Speaking during an interview on Radio Generation on Friday, Dr. Olweny said the public often misunderstands the scale and complexity of cancer, despite the fact that medical knowledge is now shared globally faster than ever before.
“One of the things people don’t understand is that in this day and age, the dispatch of knowledge is very fast,” he said. “It’s not like in the 80s and 90s when technology developed in the so-called developed countries and took years to get here. Our specialists train in those countries and keep updating their information, so the resources and expertise are available.”

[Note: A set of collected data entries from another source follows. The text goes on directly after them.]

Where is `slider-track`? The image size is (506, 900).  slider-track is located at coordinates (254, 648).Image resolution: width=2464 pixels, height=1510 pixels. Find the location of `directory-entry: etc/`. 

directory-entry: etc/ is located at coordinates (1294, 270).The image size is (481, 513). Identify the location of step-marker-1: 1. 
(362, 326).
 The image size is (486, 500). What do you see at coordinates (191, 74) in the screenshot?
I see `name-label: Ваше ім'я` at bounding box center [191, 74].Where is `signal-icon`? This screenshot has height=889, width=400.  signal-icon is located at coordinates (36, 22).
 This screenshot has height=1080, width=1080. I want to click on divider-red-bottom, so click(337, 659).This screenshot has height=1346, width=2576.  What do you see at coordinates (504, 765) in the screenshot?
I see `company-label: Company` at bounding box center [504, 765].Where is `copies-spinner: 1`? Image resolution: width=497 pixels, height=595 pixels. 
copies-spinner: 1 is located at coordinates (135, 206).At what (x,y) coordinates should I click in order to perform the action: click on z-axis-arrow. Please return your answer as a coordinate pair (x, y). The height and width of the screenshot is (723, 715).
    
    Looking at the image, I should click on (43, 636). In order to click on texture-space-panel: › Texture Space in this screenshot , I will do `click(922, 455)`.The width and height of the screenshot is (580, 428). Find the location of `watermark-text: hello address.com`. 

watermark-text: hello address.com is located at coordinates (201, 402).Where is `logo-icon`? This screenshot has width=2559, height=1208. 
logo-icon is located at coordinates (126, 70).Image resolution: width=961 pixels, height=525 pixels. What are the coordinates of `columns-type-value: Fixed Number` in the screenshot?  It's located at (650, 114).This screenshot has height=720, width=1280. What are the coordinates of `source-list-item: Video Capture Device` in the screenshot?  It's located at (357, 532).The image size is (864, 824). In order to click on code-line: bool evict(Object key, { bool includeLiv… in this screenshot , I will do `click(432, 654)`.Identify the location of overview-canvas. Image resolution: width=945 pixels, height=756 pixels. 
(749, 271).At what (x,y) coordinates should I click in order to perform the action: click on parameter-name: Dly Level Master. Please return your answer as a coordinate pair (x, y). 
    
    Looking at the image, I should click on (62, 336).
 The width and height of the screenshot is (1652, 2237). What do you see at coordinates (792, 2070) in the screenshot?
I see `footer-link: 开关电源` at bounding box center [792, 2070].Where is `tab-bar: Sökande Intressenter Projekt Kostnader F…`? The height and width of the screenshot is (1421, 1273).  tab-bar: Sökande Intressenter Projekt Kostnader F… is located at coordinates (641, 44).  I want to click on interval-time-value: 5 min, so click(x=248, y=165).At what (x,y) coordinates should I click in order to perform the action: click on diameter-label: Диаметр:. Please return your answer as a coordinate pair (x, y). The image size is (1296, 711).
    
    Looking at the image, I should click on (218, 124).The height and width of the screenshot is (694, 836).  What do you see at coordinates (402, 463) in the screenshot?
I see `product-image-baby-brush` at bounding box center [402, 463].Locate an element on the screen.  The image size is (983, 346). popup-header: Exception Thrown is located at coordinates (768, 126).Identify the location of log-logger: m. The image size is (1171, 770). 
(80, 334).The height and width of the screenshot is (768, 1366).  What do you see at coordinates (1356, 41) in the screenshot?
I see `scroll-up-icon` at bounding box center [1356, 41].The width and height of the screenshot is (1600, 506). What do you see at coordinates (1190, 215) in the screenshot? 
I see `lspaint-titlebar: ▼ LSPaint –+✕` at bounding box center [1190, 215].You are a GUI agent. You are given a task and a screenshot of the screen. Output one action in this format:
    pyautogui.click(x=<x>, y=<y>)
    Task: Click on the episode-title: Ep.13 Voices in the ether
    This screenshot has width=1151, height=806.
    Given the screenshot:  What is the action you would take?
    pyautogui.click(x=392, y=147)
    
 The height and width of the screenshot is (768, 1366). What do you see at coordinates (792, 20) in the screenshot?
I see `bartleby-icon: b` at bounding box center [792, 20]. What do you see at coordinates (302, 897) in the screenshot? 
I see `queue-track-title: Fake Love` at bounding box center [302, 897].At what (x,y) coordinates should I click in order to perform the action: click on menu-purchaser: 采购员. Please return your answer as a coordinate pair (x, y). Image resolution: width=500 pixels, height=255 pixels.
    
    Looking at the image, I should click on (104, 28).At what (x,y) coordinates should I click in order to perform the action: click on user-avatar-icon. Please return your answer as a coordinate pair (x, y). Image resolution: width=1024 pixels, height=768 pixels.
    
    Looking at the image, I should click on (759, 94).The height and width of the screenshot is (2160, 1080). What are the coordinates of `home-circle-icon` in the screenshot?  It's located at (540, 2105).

He explained that referring to cancer as though it were a single condition is misleading. “Cancer is actually a group of 100 to 200 diseases,” he said. “Anything in your body that divides can potentially develop cancer. So when we say cancer has become a huge problem, we must understand it is these 200 diseases that have become a huge problem not one.”
According to Dr. Olweny, this complexity affects everything from training to treatment. He noted that cancer can develop in nearly every part of the body except dead tissues like nails, hair and tooth enamel.
“The more rapidly a cell divides, the more likely it is to develop cancer because things can go wrong,” he said. “Yet most of the time, everything works perfectly, and we take that for granted.”
On health financing, Dr. Olweny said Kenya’s new social health insurance framework must reflect the reality that different cancers require different interventions and dramatically different costs.
“We can’t have blanket compensation, one figure for all these diseases,” he said. “We need to break down each individual disease and assign a clear tariff.”
He suggested starting with the country’s “Big Five” cancers, breast, cervical, prostate, colorectal, and anal, which together make up roughly half of all cases. According to him, targeted prevention, proper management, and adequate compensation for these five alone could significantly reduce the financial strain faced by patients.
Dr. Olweny pointed out that the current flat-rate approach often works against patients. Some exhaust their entire benefit “before they even get a diagnosis,” while in other cases, the allocated amount is “actually excessive depending on the type and stage of cancer.”
He urged policymakers to deepen consultations with medical stakeholders, warning that meaningful progress will require Kenya to finally confront the true complexity of cancer.